Gilligan v CJS Bldrs. |
2019 NY Slip Op 09105 |
Decided on December 19, 2019 |
Appellate Division, First Department |
Published by New York State Law Reporting Bureau pursuant to Judiciary Law § 431. |
This opinion is uncorrected and subject to revision before publication in the Official Reports. |
Decided on December 19, 2019
Friedman, J.P., Webber, Gesmer, Kern, JJ.
10619 154536/15
v
CJS Builders, et al., Defendants-Respondents, CJS Industries Ltd., et al., Defendants. [And a Third-Party Action.]
CJS Industries, Inc., etc., Second Third-Party Plaintiff-Respondent,
v
Complete Construction Contracting Corp., Second Third-Party Defendant-Appellant.
11 West 42 Realty Investors, LLC, Third Third-Party Plaintiff,
v
Complete Construction Contracting Corp., Third Third-Party Defendant-Appellant.
Hannum Feretic Prendergast & Melino, LLC, New York (Steven R. Dyki of counsel), for appellant.
Law Office of James J. Toomey, New York (Michael J. Kozoriz of counsel), for respondents.
Order, Supreme Court, New York County (David B. Cohen, J.), entered March 30, 2018, which, to the extent appealed from as limited by the briefs, granted the cross motion of defendant/second third-party plaintiff CJS Industries, Inc. t/a CJS Builders (CJS) for summary judgment dismissing plaintiffs' common-law negligence and Labor Law § 200 claims as against it, and on its third-party claim for contractual indemnity against second and third third-party defendant Complete Construction Contracting Corp. (Complete), unanimously affirmed, without costs.
Plaintiff John Gilligan was injured when he fell several feet from a scaffold.
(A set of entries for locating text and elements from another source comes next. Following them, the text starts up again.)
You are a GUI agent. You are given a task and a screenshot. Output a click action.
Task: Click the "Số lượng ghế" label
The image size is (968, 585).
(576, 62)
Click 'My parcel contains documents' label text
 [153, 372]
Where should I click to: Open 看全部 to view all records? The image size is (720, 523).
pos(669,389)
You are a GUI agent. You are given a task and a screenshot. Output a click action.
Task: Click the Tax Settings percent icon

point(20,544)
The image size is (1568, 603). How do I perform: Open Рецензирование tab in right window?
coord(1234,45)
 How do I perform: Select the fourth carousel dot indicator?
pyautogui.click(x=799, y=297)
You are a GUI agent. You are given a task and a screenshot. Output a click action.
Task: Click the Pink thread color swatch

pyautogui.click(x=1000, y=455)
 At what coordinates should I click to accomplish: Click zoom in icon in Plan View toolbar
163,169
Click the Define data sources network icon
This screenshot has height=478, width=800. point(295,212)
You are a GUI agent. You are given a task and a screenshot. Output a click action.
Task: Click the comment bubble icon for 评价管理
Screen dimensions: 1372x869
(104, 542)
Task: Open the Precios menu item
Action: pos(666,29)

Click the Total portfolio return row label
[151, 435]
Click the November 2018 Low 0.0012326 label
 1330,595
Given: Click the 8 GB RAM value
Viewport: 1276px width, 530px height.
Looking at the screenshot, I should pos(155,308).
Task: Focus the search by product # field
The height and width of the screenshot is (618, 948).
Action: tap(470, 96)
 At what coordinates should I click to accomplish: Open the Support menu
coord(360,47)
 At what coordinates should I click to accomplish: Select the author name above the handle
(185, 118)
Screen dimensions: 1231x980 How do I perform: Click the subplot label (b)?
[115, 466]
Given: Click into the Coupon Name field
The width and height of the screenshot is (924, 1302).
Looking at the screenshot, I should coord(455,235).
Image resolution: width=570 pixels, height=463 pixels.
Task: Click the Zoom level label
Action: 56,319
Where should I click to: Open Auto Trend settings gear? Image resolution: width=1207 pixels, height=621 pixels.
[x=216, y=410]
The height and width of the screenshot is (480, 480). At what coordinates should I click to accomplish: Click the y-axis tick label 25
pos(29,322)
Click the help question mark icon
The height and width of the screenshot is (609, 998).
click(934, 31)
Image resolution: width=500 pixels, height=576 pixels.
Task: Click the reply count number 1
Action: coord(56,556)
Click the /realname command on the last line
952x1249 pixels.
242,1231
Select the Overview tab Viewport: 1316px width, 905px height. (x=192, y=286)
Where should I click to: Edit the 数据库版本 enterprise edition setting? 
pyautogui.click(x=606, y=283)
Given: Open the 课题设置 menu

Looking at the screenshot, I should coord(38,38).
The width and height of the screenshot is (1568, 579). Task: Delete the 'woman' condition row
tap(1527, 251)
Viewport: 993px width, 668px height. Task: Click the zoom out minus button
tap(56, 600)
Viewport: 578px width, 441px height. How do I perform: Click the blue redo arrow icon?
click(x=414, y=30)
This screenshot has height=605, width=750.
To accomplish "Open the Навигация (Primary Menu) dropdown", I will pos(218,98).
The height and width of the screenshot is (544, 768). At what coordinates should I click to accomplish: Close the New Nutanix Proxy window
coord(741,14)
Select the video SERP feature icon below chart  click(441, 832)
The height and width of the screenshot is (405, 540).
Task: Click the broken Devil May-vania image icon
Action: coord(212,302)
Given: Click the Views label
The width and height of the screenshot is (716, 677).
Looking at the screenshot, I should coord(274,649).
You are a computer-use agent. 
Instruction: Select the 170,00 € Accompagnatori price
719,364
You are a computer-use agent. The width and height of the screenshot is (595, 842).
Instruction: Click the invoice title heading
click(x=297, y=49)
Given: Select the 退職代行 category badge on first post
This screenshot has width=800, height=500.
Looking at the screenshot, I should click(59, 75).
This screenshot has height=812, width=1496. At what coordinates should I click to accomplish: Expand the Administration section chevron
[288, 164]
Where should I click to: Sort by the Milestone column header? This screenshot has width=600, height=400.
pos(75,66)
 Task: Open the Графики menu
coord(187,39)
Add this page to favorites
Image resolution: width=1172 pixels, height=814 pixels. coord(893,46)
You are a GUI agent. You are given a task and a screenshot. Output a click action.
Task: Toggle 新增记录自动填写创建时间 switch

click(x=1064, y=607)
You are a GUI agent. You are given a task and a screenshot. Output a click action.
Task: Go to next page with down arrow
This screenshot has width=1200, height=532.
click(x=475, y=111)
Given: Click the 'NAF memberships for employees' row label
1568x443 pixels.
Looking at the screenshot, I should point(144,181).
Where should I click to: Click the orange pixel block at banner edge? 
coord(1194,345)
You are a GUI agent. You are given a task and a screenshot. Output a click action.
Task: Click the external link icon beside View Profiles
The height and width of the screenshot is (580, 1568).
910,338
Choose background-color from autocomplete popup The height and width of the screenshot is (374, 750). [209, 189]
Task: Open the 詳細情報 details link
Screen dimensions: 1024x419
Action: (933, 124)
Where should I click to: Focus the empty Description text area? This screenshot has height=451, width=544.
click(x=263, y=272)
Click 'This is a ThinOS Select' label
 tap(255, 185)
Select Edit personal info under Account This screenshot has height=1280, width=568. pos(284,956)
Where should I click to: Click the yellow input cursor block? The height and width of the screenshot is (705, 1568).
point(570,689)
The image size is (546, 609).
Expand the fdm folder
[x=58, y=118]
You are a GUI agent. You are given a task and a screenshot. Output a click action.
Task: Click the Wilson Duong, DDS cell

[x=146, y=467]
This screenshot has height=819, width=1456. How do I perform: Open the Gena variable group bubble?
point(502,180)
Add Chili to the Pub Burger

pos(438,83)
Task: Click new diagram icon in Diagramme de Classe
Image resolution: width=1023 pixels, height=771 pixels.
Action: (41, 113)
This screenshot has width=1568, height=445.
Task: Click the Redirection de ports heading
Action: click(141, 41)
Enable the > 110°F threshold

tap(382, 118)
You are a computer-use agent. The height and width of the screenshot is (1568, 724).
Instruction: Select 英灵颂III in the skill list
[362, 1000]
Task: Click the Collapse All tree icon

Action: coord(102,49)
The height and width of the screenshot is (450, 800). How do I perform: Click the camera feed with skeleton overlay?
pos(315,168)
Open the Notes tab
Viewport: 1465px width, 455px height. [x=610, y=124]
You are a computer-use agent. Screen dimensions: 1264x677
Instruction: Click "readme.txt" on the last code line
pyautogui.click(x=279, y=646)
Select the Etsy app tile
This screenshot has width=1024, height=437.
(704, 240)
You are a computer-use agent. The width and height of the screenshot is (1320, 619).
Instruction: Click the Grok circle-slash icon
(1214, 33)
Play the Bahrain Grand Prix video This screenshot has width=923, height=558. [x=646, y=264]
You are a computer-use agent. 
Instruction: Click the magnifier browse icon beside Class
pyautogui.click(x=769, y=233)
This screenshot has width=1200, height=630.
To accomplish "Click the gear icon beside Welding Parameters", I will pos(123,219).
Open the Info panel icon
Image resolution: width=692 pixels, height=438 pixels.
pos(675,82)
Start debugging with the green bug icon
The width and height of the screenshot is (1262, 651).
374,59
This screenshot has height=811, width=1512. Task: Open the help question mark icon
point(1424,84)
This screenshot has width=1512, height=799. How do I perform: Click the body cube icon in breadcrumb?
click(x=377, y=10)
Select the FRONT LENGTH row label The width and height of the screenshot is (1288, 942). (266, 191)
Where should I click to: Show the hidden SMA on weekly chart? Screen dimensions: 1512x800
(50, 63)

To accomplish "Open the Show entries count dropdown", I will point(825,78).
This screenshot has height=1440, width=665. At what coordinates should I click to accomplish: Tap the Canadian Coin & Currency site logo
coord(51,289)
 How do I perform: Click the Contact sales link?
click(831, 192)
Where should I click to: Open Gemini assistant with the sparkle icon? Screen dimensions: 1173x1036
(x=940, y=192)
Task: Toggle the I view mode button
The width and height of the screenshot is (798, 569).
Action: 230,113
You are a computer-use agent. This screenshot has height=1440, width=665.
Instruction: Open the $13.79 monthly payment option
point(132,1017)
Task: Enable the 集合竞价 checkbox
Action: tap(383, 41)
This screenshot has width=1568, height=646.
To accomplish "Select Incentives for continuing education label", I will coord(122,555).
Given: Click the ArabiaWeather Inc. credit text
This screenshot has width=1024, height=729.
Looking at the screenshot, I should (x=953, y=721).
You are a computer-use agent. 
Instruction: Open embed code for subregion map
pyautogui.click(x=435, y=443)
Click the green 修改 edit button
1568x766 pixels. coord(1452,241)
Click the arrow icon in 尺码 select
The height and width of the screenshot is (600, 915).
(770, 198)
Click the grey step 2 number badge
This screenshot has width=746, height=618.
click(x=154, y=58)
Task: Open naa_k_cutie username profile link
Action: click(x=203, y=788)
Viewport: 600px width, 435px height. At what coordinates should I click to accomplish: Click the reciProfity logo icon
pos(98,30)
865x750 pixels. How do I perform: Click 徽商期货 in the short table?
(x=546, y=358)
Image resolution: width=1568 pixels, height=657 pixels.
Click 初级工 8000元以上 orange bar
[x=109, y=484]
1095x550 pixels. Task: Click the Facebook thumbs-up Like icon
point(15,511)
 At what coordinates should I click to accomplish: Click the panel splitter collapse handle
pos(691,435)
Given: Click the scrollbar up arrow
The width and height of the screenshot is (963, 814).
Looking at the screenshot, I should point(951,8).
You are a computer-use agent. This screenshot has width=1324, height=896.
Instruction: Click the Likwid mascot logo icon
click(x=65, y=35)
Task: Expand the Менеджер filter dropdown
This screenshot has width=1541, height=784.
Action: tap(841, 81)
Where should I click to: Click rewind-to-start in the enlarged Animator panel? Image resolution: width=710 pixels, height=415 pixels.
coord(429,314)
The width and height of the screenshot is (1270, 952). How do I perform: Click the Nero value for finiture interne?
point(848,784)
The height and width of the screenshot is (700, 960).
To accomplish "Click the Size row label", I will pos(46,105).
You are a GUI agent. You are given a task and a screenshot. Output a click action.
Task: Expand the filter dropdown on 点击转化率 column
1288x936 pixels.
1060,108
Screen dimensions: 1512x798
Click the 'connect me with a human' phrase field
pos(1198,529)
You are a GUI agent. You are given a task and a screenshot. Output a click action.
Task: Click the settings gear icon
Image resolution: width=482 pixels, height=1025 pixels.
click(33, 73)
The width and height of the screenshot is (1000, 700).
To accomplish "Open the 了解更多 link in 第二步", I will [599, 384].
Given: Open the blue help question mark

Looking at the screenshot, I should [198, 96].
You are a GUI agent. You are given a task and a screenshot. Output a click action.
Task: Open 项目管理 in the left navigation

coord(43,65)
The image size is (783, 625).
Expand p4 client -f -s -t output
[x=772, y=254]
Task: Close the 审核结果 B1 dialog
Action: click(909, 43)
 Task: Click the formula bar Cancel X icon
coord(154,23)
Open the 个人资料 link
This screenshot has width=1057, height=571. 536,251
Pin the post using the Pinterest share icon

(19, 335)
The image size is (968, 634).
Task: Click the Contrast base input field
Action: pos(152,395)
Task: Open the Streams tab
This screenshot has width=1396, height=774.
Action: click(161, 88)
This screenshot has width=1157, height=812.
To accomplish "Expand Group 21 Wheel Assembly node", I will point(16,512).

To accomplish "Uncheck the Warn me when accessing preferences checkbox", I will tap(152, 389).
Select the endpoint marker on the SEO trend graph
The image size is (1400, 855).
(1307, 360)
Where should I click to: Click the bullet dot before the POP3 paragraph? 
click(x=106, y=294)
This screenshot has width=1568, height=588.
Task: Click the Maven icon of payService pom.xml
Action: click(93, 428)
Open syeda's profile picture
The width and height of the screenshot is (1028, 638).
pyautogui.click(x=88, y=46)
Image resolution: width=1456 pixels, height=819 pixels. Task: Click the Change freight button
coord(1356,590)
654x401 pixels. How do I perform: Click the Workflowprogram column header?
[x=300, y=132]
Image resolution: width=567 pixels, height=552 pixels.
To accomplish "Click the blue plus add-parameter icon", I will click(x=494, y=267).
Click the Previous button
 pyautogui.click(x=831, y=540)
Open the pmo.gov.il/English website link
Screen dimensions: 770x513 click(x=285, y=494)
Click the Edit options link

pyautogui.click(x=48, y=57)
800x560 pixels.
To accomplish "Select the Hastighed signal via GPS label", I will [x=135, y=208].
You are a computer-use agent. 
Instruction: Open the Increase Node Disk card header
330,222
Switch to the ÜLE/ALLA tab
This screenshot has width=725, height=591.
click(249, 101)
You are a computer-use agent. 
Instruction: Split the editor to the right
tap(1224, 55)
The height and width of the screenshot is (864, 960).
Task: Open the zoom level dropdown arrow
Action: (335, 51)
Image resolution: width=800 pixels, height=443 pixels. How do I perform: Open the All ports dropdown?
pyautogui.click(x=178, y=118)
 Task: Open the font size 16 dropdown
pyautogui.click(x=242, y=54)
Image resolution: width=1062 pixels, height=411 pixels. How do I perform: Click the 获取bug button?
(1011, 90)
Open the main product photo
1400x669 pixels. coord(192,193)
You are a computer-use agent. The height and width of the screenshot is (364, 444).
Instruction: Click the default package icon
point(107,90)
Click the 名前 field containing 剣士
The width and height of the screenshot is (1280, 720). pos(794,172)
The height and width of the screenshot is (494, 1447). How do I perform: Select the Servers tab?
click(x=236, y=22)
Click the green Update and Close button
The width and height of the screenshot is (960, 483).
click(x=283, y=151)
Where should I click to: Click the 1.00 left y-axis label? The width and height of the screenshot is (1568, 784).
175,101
This accident arose out of the means and methods of his work, and not, as Complete contends, a dangerous or defective premises condition (see Cappabianca v Skanska USA Bldg. Inc., 99 AD3d 139, 144 [1st Dept 2012]). Accordingly, since CJS showed that it did not exercise the requisite degree of control over the means and methods of the work in which Gilligan was engaged at the time of his accident, CJS was entitled to summary judgment dismissing the common-law negligence and Labor Law § 200 claims (see Francis v Plaza Constr. Corp., 121 AD3d 427, 428 [1st Dept 2014]; Alonzo v Safe Harbors of the Hudson Hous. Dev. Fund Co., Inc., 104 AD3d 446, 449 [1st Dept 2013]).
In view of the foregoing, CJS also established its entitlement to full contractual indemnification from Complete pursuant to the express terms of its indemnification agreement (see Guzman v 170 W. End Ave. Assoc., 115 AD3d 462, 463 [1st Dept 2014]; see generally Masciotta v Morse Diesel Intl., 303 AD2d 309, 310 [1st Dept 2003]).
We have considered Complete's remaining contentions and find them unavailing.
THIS CONSTITUTES THE DECISION AND ORDER
OF THE SUPREME COURT, APPELLATE DIVISION, FIRST DEPARTMENT.